> Quoted text:
___

You probably have to be a dyed- in- the- wool indie kid to truly love Tsunami. I'll admit that I missed jumping on the bandwagon the first few times around, since I'm a little skeptical of bands that garner acclaim more through social/political associations than musicianship. From the outside looking in, you can't help but think that a lot of Tsunami's good press is related to the fact that frontwomen Jenny Toomey and Kristin Thomson run their own ultra-hip label, Simple Machines. Sound like a readymade "women in rock" cover story from 1993? Unlike Courtney Love, though, Toomey and Thomson are the real thing: college-educated punks who dress sensibly and are actually serious about the DIY ethic they espouse.

Which brings us A Brilliant Mistake, Tsunami's third album proper (not counting a B-sides compilation) and the first in three years. A bit poppier and more jangly than the swoony guitar wash of their previous album The Heart's Tremolo, Mistake finds Toomey wrestling with her status as indie deity, suffering naive indie idealists and greedy corporate suits alike. Bad idea to mix business with pleasure. Her lyric sheet contains cringeworthy lines like "I lost my taste for expense account feasts when I felt the brace of a corporate leash." Gee, Jenny, we already know how punk you are and how much of a hassle it can be to live up to your lofty principles. Yelling "Is that all we get for cutting against the grain?" won't get you any more gratitude than you think you deserve.

___

> Supplied material:
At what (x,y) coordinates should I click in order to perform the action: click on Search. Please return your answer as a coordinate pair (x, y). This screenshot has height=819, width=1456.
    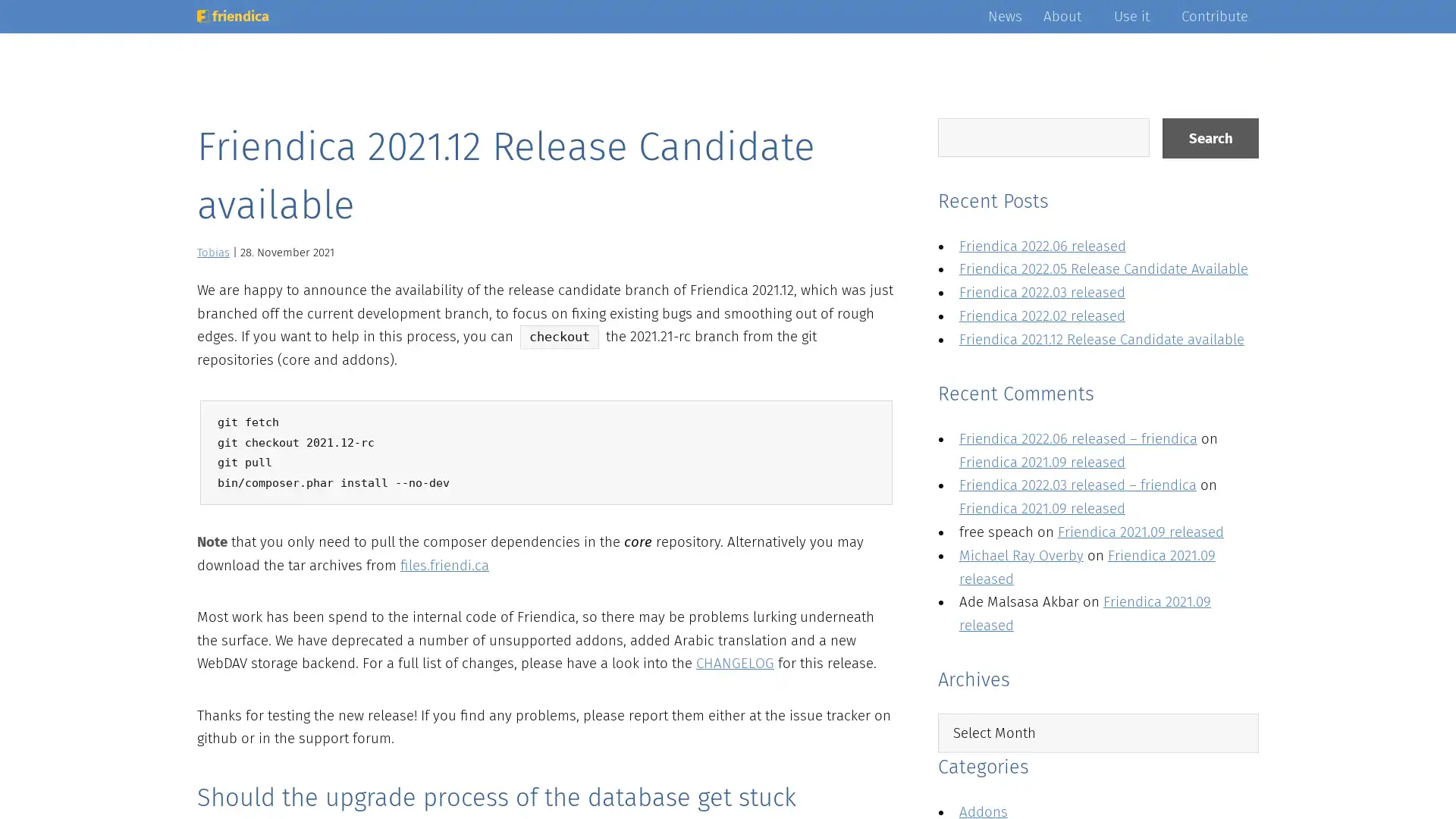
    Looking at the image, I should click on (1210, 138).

___

Copy the album review word for word from "Which brings us" to "think you deserve.". The lines above are not needed for this work.

> Written reply:
Which brings us A Brilliant Mistake, Tsunami's third album proper (not counting a B-sides compilation) and the first in three years. A bit poppier and more jangly than the swoony guitar wash of their previous album The Heart's Tremolo, Mistake finds Toomey wrestling with her status as indie deity, suffering naive indie idealists and greedy corporate suits alike. Bad idea to mix business with pleasure. Her lyric sheet contains cringeworthy lines like "I lost my taste for expense account feasts when I felt the brace of a corporate leash." Gee, Jenny, we already know how punk you are and how much of a hassle it can be to live up to your lofty principles. Yelling "Is that all we get for cutting against the grain?" won't get you any more gratitude than you think you deserve.